Lead exposure has been linked to miscarriage, pre-term labour, low birth weight and mental and behavioural problems in children. Residue from the toxic metal can lurk in places you might not suspect. A few precautions will reduce the amount of lead you come into contact with. Filtering your water may help, or have your tap water tested.
Certain Over-the-Counter Drugs
Your back is aching, your heart is burning, and your stomach feeling queasy. Do you have to forgo all pharmaceutical relief? Not necessarily. But since even benign-seeming remedies, such as aspirin, ibuprofen and certain cold preparations can cause problems for your baby, don’t pop any pill without your doctor’s approval.

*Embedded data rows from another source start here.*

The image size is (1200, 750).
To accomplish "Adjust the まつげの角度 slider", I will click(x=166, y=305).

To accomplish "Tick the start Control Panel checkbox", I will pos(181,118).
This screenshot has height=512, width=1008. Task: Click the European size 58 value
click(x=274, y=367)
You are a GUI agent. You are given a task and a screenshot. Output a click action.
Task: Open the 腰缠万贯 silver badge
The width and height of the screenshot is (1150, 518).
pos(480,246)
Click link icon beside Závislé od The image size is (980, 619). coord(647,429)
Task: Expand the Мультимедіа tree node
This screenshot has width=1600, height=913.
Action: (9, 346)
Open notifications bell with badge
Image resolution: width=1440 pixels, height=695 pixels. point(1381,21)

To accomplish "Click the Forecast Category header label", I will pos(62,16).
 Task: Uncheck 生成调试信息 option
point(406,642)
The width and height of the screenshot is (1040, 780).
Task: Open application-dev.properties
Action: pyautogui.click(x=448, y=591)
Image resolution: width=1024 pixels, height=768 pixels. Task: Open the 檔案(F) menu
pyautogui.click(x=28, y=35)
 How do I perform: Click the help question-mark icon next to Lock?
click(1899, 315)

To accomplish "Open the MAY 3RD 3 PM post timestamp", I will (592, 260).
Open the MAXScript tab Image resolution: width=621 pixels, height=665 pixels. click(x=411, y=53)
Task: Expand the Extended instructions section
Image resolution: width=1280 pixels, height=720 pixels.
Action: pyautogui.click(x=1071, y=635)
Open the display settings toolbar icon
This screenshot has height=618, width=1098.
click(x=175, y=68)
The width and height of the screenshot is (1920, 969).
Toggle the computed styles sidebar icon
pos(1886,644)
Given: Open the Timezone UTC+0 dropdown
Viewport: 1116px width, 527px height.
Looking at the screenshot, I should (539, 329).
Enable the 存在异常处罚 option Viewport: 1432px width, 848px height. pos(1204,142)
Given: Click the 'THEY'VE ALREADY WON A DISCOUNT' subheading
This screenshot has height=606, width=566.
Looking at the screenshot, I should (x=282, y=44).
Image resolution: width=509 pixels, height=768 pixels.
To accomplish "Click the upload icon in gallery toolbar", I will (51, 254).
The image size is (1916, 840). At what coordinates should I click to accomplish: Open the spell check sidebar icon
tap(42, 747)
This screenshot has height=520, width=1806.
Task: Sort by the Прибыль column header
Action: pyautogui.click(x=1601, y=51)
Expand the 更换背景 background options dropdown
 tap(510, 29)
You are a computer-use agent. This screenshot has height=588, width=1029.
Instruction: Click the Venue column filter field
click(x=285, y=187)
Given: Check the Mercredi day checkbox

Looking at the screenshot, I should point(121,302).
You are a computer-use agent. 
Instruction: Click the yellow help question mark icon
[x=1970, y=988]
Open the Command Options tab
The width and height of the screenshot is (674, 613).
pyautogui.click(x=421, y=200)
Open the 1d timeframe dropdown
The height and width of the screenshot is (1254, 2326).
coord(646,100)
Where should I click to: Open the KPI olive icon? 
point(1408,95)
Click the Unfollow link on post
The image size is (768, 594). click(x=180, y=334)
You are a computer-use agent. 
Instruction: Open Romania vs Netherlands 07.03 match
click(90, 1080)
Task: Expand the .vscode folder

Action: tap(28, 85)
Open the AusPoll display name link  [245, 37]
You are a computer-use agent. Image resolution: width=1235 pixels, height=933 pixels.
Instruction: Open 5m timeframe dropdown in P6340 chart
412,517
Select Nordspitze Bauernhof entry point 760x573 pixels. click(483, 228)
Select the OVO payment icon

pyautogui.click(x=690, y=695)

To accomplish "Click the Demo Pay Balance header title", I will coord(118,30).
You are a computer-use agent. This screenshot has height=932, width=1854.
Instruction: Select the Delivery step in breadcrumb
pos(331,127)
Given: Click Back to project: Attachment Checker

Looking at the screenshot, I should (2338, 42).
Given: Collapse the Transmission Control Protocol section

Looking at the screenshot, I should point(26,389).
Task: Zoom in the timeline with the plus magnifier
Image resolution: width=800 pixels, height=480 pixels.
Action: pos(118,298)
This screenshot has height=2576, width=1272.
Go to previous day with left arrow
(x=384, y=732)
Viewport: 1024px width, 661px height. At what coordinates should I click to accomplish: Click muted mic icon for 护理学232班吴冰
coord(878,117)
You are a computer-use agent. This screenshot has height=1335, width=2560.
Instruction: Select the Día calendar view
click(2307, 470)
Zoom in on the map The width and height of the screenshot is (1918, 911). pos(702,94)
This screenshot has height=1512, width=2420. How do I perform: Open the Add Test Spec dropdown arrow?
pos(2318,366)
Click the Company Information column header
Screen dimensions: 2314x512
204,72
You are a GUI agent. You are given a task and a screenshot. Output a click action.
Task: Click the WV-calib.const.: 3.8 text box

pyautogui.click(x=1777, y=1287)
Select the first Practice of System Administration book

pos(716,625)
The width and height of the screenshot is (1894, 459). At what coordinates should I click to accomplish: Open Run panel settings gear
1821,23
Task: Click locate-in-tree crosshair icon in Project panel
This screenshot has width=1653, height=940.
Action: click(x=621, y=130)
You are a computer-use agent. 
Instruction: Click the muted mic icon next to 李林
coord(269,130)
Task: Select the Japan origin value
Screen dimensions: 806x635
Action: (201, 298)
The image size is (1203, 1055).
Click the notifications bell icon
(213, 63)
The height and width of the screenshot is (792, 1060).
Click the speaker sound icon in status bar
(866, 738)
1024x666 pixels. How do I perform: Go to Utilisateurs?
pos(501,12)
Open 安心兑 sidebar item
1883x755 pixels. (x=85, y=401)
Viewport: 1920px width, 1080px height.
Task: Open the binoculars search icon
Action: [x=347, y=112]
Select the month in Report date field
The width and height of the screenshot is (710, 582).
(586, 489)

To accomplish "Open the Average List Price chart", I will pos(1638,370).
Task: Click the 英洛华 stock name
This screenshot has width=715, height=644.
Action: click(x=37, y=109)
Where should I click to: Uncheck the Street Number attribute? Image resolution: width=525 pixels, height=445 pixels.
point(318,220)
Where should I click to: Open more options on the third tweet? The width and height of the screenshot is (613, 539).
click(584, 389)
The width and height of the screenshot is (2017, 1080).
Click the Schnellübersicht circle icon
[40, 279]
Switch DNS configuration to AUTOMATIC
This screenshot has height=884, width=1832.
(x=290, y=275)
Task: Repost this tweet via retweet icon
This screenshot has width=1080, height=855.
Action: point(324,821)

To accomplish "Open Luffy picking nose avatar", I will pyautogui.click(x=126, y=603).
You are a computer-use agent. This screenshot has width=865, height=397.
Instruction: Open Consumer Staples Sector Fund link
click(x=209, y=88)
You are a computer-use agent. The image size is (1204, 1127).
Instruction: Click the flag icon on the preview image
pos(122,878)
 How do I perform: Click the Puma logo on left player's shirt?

You may have given up cigarettes, but if your partner is still puffing away, your baby’s getting hefty doses of cancer-causing tobacco. In fact, exposure to secondhand smoke during pregnancy raises the risk of low birth weight, sudden infant death syndrome and other health problems. So ask your partner to quit or to cut down – if not for his own health, then for yours and your baby’s. And tell anyone who lights up around you to kindly take it outside.
Every time you look down, your growing belly reminds you of just how much your life will change once your baby is born. Exciting, yes. Stressful? You bet. Even so, try to take it easy. Stress causes the release of hormones that reduce blood flow to the placenta and triggers contractions, and it has been linked to miscarriage, pre-term birth, and low birth weight. If you hold a high-pressure job, do try to take it easy. If you’re feeling the heat in your personal life, practice relaxation techniques like yoga, surround yourself with supportive people.